Andrew: Great, something that has mobile genes that you can cut out and just slide the paper through with the different screens. That sounds great. Yes, this table here?

PARTICIPANT: Well, we should, a lot of these are research. We didn’t get into the desig part, but we’re using a new data roll as data journalism roll at the Washington Post as a sort of study, case study, to think about sort of like what the kinds of things—what we want it and where the pipelines should be, between data research and—… Andrew: Great, what the pipelines would look like. The table in front of you.

PARTICIPANT: The only thing that we came up with was a sticky note that says clip me for user research. Like Microsoft Clippy.

PARTICIPANT: I’m going to repeat that because it’s so fantastic. Clippy for user research.

PARTICIPANT: We talked about maybe making templates for finding out how to get buy-in for leadership or management to for user research.

PARTICIPANT: Templates fo designing user research. Yes, the table here?

PARTICIPANT: We asked why five times, to try to get to the root cause of the root issue that kind of takes you back to you’re like, why did that happen? Why did that happen? Why did that happen? To identify what really caused this –

Andrew: Great, just asking people to ask why five times. And at the back?

PARTICIPANT: Uh, people who aren’t necessarily in the newsroom, but are in marketing can come up with a different part within the organizations. So we had journalists at the board, find a specific article or topic, and then document how many clicks it took. What platforms did they use. Was it Twitter, mobile, desktop? And then what were the search terms that they used? And we—…

Andrew: Great just have a nonjournallist user to get to the article and how would they do it and how many clicks would it take and what methods would they use?

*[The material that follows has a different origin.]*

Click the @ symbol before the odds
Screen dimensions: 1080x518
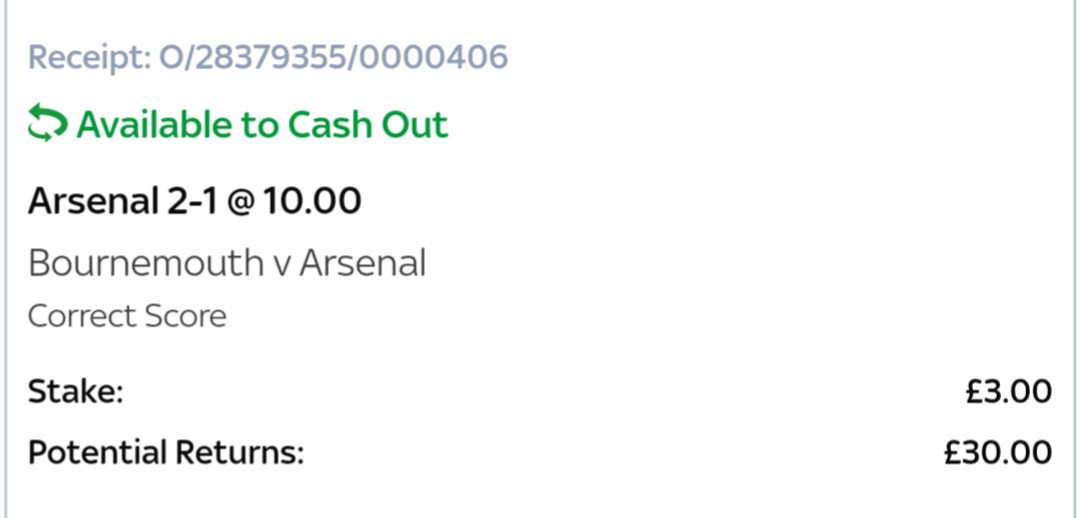[x=240, y=203]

PARTICIPANT: And based on that do a content and design audit.

Andrew: Yeah, fantastic, test the assumptions as David said. We’ve really just scratched a surface with another hour or so we would have gotten much deeper and much more depth in terms of that. I think this is exactly what we want from this. It’s a quick and dirty, some ideas to help you. We will then, what we’ll do is we’ll pull it all together and put a LinkedIn the etherpad and also circulate it around online, SRCCON will tweet it out and share it, too, if you want to leave your email address, too, inside the etherpad, we can send you link to it, if you’re interested in developing this further, let us know. This is a start of a conversation of how we can get more people in the newsroom, understanding the value of research and also participating in it, and this is just the beginning.

Emily: Thank you all for coming. Hope you’ll stay. Give yourselves a big round of applause.